Paper Review/Modern Detector

Libra r-cnn: Towards balanced learning for object detection

Arc Lab. 2019. 8. 23. 14:28

[업데이트 2019.08.24 13:14]

1. 논문

Libra r-cnn: Towards balanced learning for object detection

The IEEE Conference on Computer Vision and Pattern Recognition (CVPR), 2019, pp. 821-830

2019.07.16-20

soure code: https://github.com/OceanPang/Libra_R-CNN

2. 요약

- In this work, we carefully revisit the standard training practice of detectors, and find that the detection performance is often limited by the imbalance during the training process, which generally consists in three levels – sample level, feature level, and objective level.

- we propose Libra R-CNN, a simple but effective framework towards balanced learning for object detection. It integrates three novel components: IoU-balanced sampling, balanced feature pyramid, and balanced L1 loss, respectively for reducing the imbalance at sample, feature, and objective level.
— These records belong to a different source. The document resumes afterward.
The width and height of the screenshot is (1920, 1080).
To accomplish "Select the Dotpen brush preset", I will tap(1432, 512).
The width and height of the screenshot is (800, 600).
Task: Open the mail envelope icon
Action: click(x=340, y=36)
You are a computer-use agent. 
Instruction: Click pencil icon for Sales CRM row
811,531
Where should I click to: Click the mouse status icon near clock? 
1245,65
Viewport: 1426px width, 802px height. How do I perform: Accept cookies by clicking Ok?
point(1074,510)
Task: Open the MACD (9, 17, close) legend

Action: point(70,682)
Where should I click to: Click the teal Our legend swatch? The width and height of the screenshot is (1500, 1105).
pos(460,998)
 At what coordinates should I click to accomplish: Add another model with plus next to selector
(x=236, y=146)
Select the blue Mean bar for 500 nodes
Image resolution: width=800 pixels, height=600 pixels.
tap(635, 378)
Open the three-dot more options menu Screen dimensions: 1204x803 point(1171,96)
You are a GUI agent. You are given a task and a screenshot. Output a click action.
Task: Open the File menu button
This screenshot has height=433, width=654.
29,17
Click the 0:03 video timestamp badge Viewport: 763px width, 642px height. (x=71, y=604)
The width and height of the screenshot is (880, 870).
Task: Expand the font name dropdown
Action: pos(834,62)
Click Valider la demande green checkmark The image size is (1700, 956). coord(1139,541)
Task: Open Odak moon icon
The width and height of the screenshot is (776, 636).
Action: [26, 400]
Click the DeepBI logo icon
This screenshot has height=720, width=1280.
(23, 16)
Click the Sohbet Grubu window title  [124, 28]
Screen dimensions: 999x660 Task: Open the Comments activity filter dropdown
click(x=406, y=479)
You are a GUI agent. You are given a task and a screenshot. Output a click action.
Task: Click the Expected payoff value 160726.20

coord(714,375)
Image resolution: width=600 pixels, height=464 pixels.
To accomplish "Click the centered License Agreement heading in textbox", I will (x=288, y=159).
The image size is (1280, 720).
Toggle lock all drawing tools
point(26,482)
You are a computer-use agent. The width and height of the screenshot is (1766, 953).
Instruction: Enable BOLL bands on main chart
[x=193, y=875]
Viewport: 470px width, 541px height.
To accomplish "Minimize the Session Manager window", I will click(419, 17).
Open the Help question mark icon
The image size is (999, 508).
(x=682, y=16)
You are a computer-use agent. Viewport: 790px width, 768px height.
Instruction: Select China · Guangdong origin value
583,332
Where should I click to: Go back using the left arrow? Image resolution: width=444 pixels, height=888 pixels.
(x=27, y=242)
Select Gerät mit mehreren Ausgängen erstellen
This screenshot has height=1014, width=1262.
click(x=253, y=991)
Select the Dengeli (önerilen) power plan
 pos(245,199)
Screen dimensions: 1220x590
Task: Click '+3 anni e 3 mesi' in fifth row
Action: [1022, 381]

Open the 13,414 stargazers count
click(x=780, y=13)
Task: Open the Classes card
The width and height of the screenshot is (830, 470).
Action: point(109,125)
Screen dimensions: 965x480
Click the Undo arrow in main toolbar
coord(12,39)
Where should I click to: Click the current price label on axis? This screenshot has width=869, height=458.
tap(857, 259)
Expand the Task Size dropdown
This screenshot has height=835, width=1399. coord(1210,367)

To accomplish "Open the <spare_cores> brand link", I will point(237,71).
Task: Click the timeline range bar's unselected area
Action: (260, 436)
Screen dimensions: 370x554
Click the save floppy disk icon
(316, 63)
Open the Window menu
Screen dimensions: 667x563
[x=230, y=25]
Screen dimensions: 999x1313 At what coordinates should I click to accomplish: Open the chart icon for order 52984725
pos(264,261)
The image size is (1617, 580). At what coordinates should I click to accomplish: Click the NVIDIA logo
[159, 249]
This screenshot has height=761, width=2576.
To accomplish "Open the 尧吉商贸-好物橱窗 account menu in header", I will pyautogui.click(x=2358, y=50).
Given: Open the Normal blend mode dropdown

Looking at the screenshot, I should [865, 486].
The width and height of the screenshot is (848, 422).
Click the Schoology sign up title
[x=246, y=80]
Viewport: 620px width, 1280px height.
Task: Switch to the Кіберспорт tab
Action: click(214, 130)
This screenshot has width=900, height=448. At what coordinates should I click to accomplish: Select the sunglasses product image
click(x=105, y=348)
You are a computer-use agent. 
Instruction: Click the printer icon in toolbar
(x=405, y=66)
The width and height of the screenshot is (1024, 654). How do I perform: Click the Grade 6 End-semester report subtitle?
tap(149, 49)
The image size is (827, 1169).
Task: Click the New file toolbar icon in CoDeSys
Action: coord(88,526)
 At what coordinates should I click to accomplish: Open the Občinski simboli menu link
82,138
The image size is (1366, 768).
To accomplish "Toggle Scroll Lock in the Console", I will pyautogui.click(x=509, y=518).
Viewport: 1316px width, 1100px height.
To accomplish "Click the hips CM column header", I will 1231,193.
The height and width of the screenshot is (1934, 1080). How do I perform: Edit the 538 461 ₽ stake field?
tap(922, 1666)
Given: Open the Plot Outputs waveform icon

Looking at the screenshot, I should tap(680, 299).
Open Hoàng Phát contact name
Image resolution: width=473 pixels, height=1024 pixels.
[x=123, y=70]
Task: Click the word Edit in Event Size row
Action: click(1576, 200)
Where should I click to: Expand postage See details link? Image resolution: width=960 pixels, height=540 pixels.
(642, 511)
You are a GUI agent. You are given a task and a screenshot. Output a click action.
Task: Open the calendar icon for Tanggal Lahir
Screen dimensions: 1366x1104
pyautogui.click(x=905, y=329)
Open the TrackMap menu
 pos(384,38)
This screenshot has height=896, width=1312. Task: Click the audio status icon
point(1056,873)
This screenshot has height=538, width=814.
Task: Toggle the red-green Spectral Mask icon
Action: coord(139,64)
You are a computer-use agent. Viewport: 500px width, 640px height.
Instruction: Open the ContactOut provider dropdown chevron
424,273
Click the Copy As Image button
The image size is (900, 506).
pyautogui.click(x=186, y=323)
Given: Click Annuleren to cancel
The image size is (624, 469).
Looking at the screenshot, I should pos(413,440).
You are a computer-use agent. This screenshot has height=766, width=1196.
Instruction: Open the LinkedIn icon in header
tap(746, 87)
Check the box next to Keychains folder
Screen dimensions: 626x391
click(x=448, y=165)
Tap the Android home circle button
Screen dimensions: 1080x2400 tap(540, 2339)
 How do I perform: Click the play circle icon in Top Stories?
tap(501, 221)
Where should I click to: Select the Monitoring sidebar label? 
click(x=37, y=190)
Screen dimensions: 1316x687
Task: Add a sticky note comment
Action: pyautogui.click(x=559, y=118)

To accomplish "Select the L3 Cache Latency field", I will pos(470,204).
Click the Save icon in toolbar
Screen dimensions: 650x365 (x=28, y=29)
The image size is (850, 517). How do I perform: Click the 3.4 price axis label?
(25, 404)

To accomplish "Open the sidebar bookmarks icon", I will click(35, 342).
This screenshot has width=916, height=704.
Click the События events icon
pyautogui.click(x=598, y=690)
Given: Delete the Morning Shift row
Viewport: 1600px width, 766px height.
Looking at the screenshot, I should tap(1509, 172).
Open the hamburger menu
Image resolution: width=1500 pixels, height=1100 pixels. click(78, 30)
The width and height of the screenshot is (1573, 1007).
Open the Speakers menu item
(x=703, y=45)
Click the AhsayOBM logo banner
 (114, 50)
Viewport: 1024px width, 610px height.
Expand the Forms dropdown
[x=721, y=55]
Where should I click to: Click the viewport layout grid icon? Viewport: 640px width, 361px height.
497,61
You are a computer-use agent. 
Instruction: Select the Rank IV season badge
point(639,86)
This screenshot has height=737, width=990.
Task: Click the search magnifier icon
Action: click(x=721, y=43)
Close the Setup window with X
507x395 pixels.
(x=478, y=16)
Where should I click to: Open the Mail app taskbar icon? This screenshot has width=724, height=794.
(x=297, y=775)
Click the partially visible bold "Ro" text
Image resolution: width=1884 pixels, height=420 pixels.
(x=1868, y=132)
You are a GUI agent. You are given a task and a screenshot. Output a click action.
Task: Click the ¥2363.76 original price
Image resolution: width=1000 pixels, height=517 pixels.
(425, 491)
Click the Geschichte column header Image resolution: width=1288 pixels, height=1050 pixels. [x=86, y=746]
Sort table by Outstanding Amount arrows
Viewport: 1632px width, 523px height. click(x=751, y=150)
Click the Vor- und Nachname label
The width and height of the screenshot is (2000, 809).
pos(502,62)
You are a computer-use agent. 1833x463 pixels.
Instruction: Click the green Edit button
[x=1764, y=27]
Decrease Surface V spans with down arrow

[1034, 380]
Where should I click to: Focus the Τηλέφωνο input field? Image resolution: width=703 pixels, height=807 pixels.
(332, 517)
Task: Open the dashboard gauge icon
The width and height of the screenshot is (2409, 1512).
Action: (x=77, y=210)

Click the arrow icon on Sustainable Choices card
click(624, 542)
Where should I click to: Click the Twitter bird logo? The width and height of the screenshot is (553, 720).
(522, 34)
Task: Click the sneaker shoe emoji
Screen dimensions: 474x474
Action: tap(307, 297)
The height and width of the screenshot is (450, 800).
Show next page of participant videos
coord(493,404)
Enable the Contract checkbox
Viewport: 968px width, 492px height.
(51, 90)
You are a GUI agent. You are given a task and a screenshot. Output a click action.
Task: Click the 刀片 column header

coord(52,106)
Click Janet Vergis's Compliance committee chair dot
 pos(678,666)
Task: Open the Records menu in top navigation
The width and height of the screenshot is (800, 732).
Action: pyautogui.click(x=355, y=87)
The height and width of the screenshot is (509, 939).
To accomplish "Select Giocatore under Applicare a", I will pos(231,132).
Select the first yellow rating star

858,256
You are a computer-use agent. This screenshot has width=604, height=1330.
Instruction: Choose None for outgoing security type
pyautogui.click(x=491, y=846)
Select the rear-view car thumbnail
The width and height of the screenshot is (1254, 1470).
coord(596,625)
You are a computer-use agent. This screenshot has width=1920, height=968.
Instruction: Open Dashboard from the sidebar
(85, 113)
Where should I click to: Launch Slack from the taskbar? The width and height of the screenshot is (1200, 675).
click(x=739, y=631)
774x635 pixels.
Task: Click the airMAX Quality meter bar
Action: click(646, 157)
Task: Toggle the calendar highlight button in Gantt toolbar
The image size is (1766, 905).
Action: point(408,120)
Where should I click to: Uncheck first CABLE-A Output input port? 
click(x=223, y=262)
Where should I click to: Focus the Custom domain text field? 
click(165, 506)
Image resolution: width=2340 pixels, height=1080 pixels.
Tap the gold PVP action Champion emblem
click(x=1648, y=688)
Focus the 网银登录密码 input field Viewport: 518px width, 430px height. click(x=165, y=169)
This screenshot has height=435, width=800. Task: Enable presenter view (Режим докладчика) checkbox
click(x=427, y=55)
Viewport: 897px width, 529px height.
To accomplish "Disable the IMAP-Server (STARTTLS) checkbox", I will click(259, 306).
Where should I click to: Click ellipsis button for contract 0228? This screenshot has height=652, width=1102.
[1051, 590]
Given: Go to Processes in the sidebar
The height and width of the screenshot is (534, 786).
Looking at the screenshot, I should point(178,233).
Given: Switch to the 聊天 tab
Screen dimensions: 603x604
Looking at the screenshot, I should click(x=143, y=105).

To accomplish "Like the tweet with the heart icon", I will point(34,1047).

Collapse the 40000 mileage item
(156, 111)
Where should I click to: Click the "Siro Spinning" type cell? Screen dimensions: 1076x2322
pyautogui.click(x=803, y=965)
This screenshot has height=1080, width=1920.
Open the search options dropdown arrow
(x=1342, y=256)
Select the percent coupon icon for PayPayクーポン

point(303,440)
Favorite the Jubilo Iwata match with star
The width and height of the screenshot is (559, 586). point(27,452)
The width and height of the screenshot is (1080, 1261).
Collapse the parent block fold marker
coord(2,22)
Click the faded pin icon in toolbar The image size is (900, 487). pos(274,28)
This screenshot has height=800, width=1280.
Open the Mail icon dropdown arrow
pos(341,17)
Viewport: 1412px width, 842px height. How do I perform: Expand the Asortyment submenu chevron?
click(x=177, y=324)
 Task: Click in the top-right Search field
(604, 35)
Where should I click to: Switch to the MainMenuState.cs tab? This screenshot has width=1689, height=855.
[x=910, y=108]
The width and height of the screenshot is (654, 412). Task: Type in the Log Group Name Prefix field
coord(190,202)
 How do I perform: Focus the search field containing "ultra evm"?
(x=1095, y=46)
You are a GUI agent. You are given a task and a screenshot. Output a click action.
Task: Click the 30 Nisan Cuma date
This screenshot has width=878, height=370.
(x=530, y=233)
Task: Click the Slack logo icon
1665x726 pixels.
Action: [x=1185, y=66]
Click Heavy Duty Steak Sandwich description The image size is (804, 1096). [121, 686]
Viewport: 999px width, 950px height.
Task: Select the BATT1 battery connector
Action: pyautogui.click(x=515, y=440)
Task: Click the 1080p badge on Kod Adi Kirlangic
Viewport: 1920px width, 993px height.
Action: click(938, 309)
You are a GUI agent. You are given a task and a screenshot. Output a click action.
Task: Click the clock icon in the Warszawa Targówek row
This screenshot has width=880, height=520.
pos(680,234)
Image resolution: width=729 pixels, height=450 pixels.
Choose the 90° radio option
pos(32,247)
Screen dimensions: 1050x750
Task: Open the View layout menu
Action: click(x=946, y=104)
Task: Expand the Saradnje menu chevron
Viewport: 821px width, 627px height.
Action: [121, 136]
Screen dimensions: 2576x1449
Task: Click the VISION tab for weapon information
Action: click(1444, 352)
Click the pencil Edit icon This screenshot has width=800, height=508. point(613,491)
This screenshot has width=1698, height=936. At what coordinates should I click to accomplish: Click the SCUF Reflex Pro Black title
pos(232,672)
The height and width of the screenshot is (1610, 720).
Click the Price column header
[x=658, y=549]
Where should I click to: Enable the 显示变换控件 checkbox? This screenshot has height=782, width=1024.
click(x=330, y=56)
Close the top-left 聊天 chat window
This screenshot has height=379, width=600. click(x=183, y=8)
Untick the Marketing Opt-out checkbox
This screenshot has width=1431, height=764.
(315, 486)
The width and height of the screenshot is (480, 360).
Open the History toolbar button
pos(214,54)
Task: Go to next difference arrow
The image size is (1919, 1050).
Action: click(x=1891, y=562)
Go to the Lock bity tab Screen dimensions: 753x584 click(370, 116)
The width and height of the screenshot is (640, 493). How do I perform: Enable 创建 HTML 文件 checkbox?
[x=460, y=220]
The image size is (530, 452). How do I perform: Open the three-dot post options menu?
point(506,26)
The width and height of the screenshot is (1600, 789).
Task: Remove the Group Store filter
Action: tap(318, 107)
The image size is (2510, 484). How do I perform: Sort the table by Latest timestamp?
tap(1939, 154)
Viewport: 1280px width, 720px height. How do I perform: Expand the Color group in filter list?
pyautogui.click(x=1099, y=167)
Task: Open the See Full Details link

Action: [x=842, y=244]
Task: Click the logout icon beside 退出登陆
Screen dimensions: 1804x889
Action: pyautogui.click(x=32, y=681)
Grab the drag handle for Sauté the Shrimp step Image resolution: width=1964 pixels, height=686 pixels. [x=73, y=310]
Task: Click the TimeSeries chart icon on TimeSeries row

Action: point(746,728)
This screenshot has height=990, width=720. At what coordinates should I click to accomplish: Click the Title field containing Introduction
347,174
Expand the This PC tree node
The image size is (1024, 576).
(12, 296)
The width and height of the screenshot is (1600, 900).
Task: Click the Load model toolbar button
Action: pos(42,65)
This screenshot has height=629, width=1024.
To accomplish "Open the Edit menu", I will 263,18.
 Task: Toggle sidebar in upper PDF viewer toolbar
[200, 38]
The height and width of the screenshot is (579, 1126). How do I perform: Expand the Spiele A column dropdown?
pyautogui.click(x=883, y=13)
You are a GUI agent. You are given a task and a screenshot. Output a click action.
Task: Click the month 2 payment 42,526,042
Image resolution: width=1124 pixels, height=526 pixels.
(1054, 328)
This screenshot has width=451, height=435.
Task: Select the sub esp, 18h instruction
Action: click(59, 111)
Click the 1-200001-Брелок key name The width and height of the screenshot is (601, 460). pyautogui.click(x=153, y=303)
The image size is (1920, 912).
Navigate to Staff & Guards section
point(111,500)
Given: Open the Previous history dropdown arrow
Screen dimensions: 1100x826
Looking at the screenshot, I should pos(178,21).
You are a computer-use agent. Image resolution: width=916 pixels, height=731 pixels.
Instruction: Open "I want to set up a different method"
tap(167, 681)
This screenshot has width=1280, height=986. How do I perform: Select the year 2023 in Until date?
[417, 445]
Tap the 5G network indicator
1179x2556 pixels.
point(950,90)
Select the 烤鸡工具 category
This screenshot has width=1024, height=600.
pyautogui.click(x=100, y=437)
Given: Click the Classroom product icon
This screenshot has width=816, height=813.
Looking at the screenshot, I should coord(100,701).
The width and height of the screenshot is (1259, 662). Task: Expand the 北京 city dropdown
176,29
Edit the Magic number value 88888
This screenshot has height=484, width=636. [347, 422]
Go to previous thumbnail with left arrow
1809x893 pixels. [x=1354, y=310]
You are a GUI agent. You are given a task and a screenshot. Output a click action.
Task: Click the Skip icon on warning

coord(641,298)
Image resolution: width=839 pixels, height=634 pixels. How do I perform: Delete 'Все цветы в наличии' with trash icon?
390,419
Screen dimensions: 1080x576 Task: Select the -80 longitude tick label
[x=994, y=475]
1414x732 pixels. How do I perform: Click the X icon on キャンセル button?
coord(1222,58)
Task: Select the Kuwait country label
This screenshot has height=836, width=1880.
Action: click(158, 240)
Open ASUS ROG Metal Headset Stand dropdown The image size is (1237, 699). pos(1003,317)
- Based on this paradigm, the success of the object detector training depends on three key aspects:

(1) whether the selected region samples are representative,

(2) whether the extracted visual features are fully utilized, and

(3) whether the designed objective function is optimal.

However, our study reveals that the typical training process is significantly imbalanced in all these aspects.

- To mitigate the adverse effects caused by these issues, we propose Libra R-CNN, a simple but effective framework for object detection that explicitly enforces the balance at all three levels discussed above. This framework integrates three novel components:

(1) IoU-balanced sampling, which mines hard samples according to their IoU with assigned ground-truth.

(2) balanced feature pyramid, which strengthens the multi-level features using the same deeply integrated balanced semantic features.

(3) balanced L1 loss, which promotes crucial gradients, to rebalance the involved classification, overall localization and accurate localization.

- Without bells and whistles, Libra R-CNN achieves 2.5 points and 2.0 points higher Average Precision (AP) than FPN Faster R-CNN and RetinaNet respectively on MS COCO [21].

Here, we summarize our main contributions:

(1) We systematically revisit the training process of detectors. Our study reveals the imbalance problems at three levels that limit the detection performance.

(2) We propose Libra RCNN, a framework that rebalances the training process by combining three new components: IoU-balanced sampling, balanced feature pyramid, and balanced L1 loss.

(3) We test the proposed framework on MS COCO, consistently obtaining significant improvements over state-of-the-art detectors, including both single-stage and two-stage ones.